INPUT FOR THIS TASK
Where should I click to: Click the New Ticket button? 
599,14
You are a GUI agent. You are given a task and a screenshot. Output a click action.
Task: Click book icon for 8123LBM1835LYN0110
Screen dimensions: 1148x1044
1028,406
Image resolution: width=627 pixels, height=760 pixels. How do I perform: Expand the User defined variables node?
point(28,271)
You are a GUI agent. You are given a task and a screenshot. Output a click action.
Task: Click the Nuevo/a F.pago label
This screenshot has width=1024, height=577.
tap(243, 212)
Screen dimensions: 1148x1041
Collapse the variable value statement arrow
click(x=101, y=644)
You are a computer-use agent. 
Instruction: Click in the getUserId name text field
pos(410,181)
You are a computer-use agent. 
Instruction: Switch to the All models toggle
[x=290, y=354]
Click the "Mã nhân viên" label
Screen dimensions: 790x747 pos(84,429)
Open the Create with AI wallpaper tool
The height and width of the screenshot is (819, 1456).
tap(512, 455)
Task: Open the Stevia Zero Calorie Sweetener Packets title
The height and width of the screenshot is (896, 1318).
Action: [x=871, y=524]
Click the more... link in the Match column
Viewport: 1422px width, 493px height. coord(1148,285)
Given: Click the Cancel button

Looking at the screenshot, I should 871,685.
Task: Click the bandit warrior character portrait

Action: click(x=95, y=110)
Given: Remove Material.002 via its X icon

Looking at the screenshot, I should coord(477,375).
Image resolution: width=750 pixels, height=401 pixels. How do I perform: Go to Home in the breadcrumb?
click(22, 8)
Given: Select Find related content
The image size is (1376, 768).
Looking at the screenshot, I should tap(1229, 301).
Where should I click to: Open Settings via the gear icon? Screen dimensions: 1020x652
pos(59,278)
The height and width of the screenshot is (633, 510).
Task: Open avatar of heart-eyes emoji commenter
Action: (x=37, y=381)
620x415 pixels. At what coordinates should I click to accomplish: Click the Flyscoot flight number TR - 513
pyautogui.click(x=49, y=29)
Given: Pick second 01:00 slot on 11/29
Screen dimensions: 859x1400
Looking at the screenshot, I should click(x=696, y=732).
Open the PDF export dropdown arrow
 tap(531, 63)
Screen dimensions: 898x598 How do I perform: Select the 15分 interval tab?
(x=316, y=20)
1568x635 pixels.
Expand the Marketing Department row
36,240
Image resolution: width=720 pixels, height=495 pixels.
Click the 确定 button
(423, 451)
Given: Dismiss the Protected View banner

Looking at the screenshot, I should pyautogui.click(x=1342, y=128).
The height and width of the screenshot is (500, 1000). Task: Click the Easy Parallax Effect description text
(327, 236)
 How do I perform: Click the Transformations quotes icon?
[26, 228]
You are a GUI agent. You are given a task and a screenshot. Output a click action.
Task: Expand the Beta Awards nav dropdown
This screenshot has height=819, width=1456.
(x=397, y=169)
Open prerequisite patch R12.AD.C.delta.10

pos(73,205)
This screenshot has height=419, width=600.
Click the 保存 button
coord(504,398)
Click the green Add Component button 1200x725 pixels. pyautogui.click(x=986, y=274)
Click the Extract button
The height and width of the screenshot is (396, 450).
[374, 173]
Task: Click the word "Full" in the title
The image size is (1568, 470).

WHAT THE TASK REQUIRES
An exact restatement of the lines from the one with "This screenshot has height=819, width=1456." through the last line of the data is the only acceptable answer.

SOLUTION TO THIS TASK
This screenshot has height=819, width=1456.
(x=397, y=169)
Open prerequisite patch R12.AD.C.delta.10

pos(73,205)
This screenshot has height=419, width=600.
Click the 保存 button
coord(504,398)
Click the green Add Component button 1200x725 pixels. pyautogui.click(x=986, y=274)
Click the Extract button
The height and width of the screenshot is (396, 450).
[374, 173]
Task: Click the word "Full" in the title
The image size is (1568, 470).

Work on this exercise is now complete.